‘Unprecedented’ breach of electronic records in PEI

CHARLOTTETOWN, P.E.I. – An investigation has determined that a hospital employee viewed the personal electronic files of 353 patients over the last three years – an unprecedented breach in Prince Edward Island.

Health P.E.I.’s acting chief executive officer Denise Lewis Fleming (pictured) said the organization has never dealt with a privacy issue of this magnitude. Lewis Fleming credits a nurse manager for detecting the breach in October.

Lewis Fleming said the former employee, who has been terminated, was a caregiver who worked with patients in various units of the Queen Elizabeth Hospital in Charlottetown.

She said the former employee chose not to reveal why he or she accessed the records. Lewis Fleming cannot speculate on the motive.

She added no link has been identified among the hundreds of patients that had their personal files breached.

As well, there was no clinical requirement for the former employee to access the personal health records.
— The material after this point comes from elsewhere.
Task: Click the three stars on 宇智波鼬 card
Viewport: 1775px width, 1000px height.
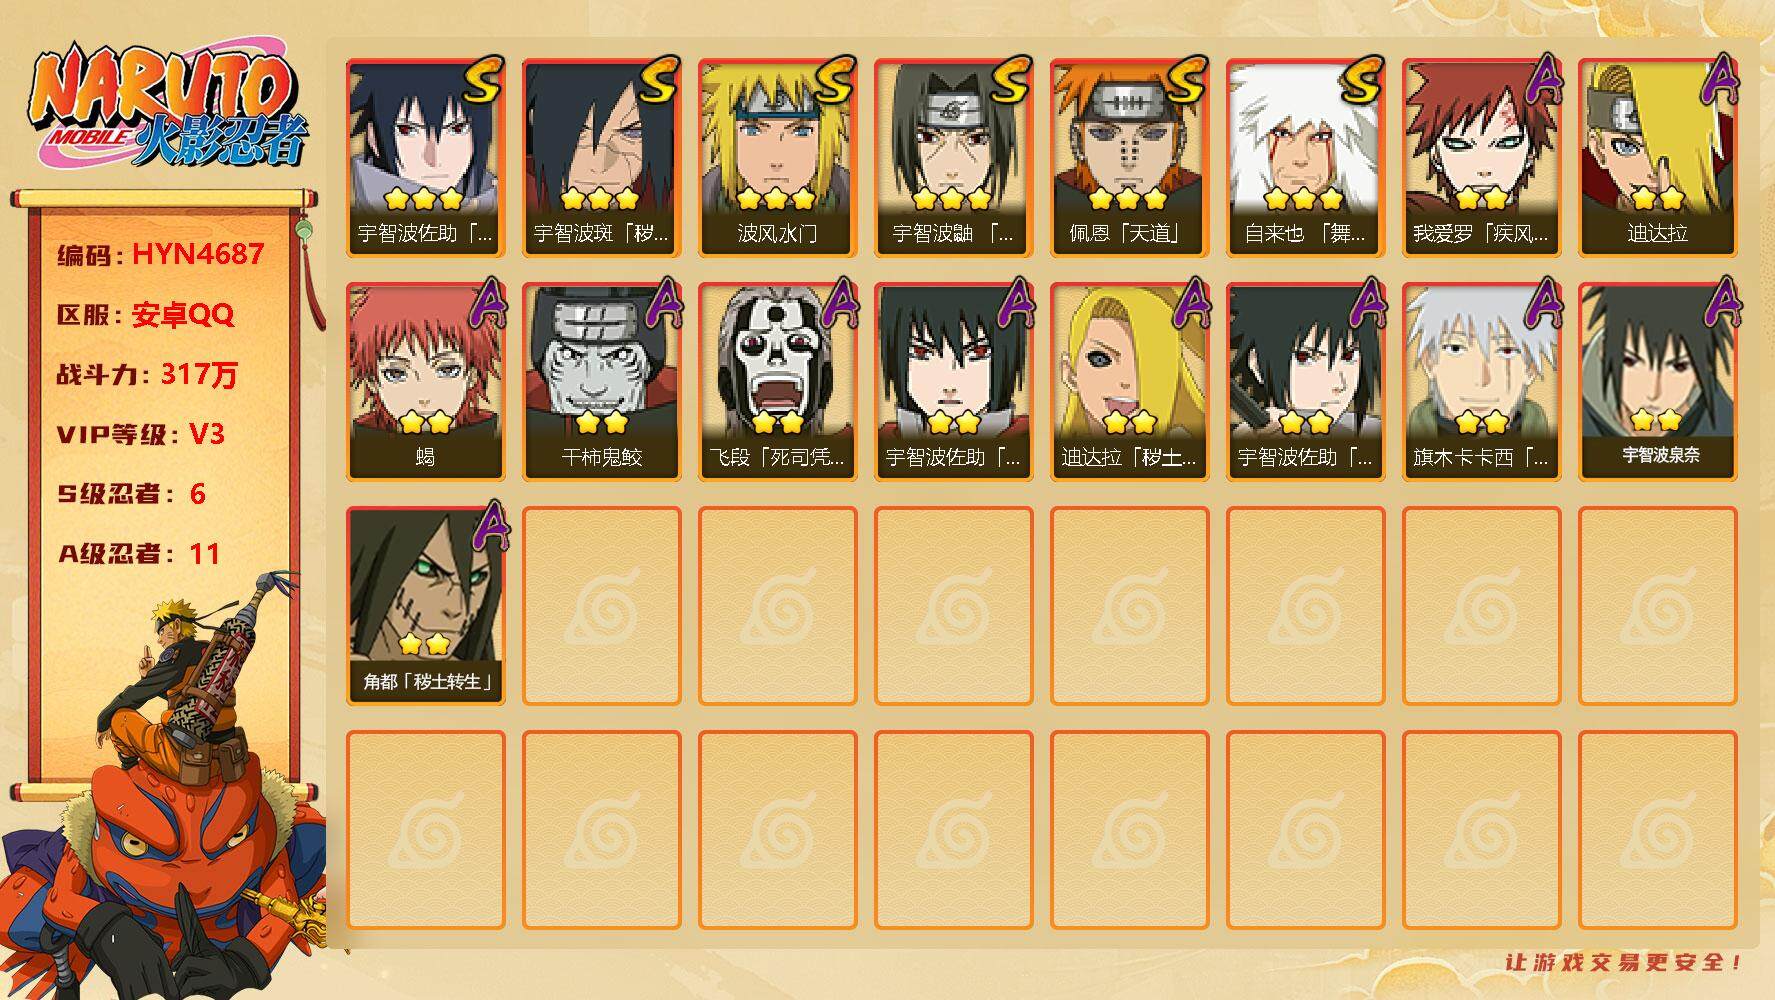Action: 952,198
“This individual broke the rules, violating the privacy and confidentiality of Islanders who entrust our healthcare system and our staff to safeguard their personal health information,” said Lewis Fleming. “This is unacceptable.”

She added Health P.E.I. does not have any reason to believe that patients’ personal health information has been further disclosed or misused, but the incident is still under investigation.

Lewis Fleming said Health P.E.I. will inform all 353 patients by mail that their personal health information was inappropriately accessed. “Ensuring the safety, privacy, and confidentiality of our patients is of utmost importance to us,” she said.

She added Health P.E.I. is working with all staff to ensure that they understand their duty to maintain the integrity of patients’ right to privacy and confidentiality that includes appropriate access of personal health information.

The incident has been reported to the Charlottetown Police and to P.E.I. Privacy Commissioner Karen Rose.